- Хорошо бы ты ошибся, Дружок. Это надо ж - тринадцать! Жди беды: либо тесто сядет, либо кто-нибудь из-за нашего пирога угодит на кладбище. Что до меня, так я ни за что на свете тринадцатого с постели не подымусь!
И правда: тринадцатого она всегда целый день проводит в постели. Чтоб уж наверняка избежать опасности, мы берем один цент и швыряем его за окошко.

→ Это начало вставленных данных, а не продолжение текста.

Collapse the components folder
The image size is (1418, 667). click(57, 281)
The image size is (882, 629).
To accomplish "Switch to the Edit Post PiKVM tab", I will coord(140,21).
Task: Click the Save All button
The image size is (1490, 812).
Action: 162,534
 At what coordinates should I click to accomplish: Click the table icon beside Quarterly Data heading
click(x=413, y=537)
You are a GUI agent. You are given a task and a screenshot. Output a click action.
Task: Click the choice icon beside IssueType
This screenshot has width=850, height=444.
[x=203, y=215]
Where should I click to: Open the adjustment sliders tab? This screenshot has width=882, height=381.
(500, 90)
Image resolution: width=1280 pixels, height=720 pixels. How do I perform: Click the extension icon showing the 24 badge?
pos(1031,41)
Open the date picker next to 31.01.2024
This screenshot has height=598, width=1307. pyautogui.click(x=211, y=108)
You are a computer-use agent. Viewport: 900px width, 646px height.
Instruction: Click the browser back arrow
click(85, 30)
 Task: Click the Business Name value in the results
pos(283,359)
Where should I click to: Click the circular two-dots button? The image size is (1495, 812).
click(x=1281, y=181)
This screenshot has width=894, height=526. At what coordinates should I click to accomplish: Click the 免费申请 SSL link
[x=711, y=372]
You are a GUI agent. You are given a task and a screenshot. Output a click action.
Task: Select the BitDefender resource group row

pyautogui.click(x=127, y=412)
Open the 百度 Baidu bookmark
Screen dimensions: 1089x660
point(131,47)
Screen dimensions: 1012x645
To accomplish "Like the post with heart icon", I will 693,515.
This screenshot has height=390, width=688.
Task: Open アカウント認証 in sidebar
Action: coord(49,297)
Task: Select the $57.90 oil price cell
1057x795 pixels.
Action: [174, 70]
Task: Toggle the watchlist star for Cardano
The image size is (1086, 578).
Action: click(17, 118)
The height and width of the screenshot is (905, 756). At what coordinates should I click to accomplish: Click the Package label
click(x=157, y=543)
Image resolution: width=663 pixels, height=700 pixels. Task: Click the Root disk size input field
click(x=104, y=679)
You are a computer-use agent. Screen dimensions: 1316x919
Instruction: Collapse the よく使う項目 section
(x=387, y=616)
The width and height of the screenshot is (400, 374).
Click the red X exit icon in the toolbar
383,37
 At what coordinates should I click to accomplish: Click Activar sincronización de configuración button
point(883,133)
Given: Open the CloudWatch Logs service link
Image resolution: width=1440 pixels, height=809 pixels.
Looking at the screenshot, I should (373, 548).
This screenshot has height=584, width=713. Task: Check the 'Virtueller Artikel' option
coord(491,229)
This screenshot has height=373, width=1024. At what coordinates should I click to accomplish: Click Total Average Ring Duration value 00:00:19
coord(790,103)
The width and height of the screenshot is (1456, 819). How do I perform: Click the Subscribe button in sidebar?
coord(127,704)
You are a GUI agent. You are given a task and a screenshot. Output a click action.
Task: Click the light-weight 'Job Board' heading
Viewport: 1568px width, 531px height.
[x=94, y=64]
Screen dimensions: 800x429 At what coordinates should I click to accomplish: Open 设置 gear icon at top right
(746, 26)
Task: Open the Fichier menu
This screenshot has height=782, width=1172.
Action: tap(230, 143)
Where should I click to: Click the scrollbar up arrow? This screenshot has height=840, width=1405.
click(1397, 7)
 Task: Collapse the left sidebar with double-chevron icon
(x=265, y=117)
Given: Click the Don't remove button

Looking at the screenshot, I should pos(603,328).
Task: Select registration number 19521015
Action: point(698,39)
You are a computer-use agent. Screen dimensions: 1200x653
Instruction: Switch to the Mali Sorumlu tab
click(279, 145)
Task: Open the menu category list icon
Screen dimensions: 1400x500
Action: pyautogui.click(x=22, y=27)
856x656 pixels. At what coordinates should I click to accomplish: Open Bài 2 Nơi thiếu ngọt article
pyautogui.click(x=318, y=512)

Из всего, что нам требуется для пирогов, виски - самое .дорогое, и его труднее всего раздобыть: в нашем штате - сухой закон. Впрочем, всем известно, что бутылку виски можно купить у мистера Джонса по прозвищу "Ха-ха". И назавтра, покончив с другими, более обыденными покупками, мы отправляемся в заведение мистера Ха-ха ("вертеп", говорят о нем все) - бревенчатую харчевню у реки, где танцуют и угощаются жареной рыбой. Мы здесь бывали и раньше - по тому же самому поводу; но в предыдущие годы переговоры с нами вела жена Ха-ха, коричневая, как йод, индианка с вытравленными перекисью волосами и смертельно усталым лицом. Мужа ее мы никогда в глаза не видели. Только слышали, что он тоже индеец. Огромный такой, и через все лицо - шрамы от бритвы Его прозвали "Ха-ха", потому что он такой мрачный - человек, который никогда не смеется. Харчевня его - большой балаган, увешанный внутри и снаружи гирляндами разноцветных ослепительно-ярких лампочек, - стоит на топком берегу в тени деревьев, по ветвям которых, словно туман, расползается серый мох. Чем ближе мы подходим к харчевне, тем медленнее идем. Даже Королек перестает резвиться и жмется к нашим ногам. Ведь тут, случалось, убивали. Резали на куски. Проламывали черепа. В следующем месяце в суде будет разбираться одно такое дело... Конечно, все это происходит ночью, когда разноцветные лампочки отбрасывают нелепые тени и завывает виктрола. А днем у харчевни обшарпанный и заброшенный вид. Я стучу в дверь, Королек лает, моя подружка кричит:
- Миссис Ха-ха! Мэм! Есть тут кто-нибудь?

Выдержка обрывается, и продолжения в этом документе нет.